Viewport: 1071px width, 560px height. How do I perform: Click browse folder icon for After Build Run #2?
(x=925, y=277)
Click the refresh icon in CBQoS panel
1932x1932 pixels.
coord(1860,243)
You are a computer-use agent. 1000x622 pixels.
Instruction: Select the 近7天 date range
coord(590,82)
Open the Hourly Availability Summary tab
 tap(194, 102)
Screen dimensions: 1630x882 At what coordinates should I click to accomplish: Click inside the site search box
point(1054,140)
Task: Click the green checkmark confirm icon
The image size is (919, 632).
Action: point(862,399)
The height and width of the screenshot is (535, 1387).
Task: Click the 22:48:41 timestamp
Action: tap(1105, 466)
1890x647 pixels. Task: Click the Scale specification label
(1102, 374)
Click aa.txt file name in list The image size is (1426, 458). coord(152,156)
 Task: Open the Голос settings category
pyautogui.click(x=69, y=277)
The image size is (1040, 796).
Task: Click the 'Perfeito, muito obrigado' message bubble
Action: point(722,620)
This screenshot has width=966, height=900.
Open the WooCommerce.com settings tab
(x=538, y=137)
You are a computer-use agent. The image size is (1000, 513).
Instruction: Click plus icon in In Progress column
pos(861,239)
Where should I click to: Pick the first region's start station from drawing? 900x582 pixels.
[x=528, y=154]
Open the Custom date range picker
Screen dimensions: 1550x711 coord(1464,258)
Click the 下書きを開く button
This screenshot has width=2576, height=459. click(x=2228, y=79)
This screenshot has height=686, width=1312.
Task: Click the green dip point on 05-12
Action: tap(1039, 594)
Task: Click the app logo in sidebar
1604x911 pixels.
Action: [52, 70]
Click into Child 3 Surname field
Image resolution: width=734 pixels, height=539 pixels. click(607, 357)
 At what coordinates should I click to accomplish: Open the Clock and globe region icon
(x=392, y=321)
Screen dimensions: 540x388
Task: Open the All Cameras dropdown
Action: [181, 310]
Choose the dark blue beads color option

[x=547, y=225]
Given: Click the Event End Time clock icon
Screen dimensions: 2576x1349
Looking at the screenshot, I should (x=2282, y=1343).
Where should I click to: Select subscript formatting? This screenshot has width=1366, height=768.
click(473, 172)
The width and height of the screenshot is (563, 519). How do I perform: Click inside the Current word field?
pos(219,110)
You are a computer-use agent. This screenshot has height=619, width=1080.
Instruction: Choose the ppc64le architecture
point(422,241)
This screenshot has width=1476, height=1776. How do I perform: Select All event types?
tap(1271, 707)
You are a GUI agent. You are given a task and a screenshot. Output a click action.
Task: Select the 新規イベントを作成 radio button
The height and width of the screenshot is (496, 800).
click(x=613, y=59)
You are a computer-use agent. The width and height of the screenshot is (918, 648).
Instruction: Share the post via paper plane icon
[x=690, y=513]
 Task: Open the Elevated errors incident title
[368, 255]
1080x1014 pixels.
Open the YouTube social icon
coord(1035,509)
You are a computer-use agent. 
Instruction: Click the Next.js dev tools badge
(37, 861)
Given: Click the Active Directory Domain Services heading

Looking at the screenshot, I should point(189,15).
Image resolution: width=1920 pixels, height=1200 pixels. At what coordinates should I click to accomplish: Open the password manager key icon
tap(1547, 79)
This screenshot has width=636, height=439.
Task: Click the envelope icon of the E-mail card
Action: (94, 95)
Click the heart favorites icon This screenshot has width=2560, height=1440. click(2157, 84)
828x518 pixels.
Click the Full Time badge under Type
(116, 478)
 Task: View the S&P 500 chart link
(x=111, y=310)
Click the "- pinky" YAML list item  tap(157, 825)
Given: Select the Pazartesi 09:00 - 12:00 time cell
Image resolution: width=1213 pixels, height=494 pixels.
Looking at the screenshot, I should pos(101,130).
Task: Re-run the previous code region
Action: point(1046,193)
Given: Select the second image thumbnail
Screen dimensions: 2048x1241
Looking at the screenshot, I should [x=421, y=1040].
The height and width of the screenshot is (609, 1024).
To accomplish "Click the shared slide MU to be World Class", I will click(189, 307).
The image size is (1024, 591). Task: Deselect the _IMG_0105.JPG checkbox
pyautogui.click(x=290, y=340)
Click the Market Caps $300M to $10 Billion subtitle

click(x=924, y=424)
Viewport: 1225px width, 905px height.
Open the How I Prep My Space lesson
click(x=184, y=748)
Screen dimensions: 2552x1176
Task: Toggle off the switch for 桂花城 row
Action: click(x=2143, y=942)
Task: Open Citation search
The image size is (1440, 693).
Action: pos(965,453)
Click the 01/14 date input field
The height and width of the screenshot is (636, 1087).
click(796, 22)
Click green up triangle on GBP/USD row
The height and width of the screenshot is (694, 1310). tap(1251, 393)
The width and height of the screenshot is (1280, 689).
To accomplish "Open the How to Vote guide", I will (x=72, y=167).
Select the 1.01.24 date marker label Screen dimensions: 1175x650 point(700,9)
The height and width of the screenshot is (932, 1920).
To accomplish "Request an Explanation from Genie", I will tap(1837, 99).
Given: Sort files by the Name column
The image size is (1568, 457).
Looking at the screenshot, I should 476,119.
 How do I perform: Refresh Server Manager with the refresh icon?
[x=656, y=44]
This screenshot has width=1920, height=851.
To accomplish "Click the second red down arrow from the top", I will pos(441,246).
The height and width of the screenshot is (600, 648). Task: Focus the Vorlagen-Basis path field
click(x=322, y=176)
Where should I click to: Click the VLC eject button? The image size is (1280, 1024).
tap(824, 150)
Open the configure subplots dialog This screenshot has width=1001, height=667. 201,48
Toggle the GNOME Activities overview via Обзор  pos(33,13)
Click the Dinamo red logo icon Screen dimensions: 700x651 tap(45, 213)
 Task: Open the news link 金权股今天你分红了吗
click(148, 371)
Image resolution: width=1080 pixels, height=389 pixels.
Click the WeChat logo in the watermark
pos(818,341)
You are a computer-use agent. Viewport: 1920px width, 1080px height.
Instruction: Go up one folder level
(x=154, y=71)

□ □ □ □

§ **GIVEN EXERCISE**
Copy the material from the line with "The height and width of the screenshot is (600, 648)." through the end, swapping "logo" for "emblem" and leaving everything else unchanged.

§ **ANSWER IN FULL**
The height and width of the screenshot is (600, 648). Task: Focus the Vorlagen-Basis path field
click(x=322, y=176)
Where should I click to: Click the VLC eject button? The image size is (1280, 1024).
tap(824, 150)
Open the configure subplots dialog This screenshot has width=1001, height=667. 201,48
Toggle the GNOME Activities overview via Обзор  pos(33,13)
Click the Dinamo red emblem icon Screen dimensions: 700x651 tap(45, 213)
 Task: Open the news link 金权股今天你分红了吗
click(148, 371)
Image resolution: width=1080 pixels, height=389 pixels.
Click the WeChat emblem in the watermark
pos(818,341)
You are a computer-use agent. Viewport: 1920px width, 1080px height.
Instruction: Go up one folder level
(x=154, y=71)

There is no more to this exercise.